NEW YORK -- Two months into a new television season, the big winner is ...
Frankly, it's hard to tell -- just like in another high-profile contest. There have been a few modest hits, many more misses and the promise of a tight race for dominance between ABC, NBC and CBS before the season ends in May.
Viewers turned a new drama about forensic pathologists into an unexpected hit while yawning at stars like Bette Midler and Geena Davis. They've rejected everything new that NBC has tried, while rewarding the 11-year-old "Law and Order" with its best ratings ever.
And they're still watching "Who Wants to Be a Millionaire" in big numbers, even if the kids have drifted on to something new.

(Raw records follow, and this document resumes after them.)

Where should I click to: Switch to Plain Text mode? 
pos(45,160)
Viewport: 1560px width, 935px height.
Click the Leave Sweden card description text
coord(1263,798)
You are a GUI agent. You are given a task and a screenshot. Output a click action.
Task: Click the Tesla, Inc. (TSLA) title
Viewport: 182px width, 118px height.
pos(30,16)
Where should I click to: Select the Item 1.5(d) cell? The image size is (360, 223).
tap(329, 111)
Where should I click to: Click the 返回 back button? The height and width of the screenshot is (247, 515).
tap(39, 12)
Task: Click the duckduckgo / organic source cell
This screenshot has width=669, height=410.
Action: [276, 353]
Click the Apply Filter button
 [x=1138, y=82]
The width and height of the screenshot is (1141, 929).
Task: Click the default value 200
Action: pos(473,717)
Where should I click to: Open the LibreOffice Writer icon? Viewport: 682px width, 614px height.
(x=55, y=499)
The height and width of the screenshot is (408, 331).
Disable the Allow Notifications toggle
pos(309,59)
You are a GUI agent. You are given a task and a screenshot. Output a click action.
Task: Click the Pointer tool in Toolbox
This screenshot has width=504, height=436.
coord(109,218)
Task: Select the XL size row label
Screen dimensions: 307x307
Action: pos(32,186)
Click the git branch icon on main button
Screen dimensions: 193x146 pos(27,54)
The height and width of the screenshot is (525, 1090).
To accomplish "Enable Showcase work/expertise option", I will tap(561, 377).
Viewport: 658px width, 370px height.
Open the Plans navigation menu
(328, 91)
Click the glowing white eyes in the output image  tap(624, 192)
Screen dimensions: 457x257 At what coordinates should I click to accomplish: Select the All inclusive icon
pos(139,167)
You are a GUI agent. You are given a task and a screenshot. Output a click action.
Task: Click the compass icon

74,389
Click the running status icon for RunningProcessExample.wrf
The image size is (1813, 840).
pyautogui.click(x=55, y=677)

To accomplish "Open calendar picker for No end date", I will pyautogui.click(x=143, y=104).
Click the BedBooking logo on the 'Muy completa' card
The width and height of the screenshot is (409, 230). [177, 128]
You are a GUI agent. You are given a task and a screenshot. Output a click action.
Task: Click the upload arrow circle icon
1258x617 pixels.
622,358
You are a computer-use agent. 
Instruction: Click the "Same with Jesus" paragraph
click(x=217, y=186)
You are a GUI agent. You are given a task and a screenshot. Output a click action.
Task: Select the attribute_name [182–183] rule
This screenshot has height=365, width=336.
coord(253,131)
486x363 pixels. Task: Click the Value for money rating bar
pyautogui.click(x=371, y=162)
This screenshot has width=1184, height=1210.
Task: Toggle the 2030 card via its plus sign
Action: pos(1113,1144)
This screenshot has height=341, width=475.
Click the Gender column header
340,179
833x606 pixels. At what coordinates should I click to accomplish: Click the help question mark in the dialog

The prime-time averages of the top three networks are only 1.1 million viewers apart. For now, ABC is in the lead, NBC is second and CBS third. Fox is improving after an awful year last year.
ABC is the only one of the Big Three to show an increase from last year, an average of 700,000 viewers a night. Attribute that to Regis Philbin: "Who Wants to Be a Millionaire" has aired four times a week this season after being on only as a special in November 1999.
"It's really 'Millionaire' that's kept them alive," said Stacey Lynn Koerner, an analyst for the advertising firm TN Media. "Their new series certainly didn't do it."
New series starring Davis and Andre Braugher have started slowly, and ABC was hurt when it abandoned its teen-driven Friday lineup.
Philbin saturation was a calculated risk. The game show still routinely beats all comers, but its viewership has slipped from its peak. The show's popularity with older viewers has increased the average age of ABC's audience by five years, and advertisers pay a premium for youth.
ABC executives say they purposely held off introducing many new series to ride the "Millionaire" wave. But if that wave crashes, it will leave a hitless schedule behind.
NBC's new fall shows have been a disaster, leading to rumblings that entertainment president Garth Ancier's job may be in jeopardy. Four of the seven new shows have already been canceled, and only the quirky "Ed" has shown critical and commercial promise.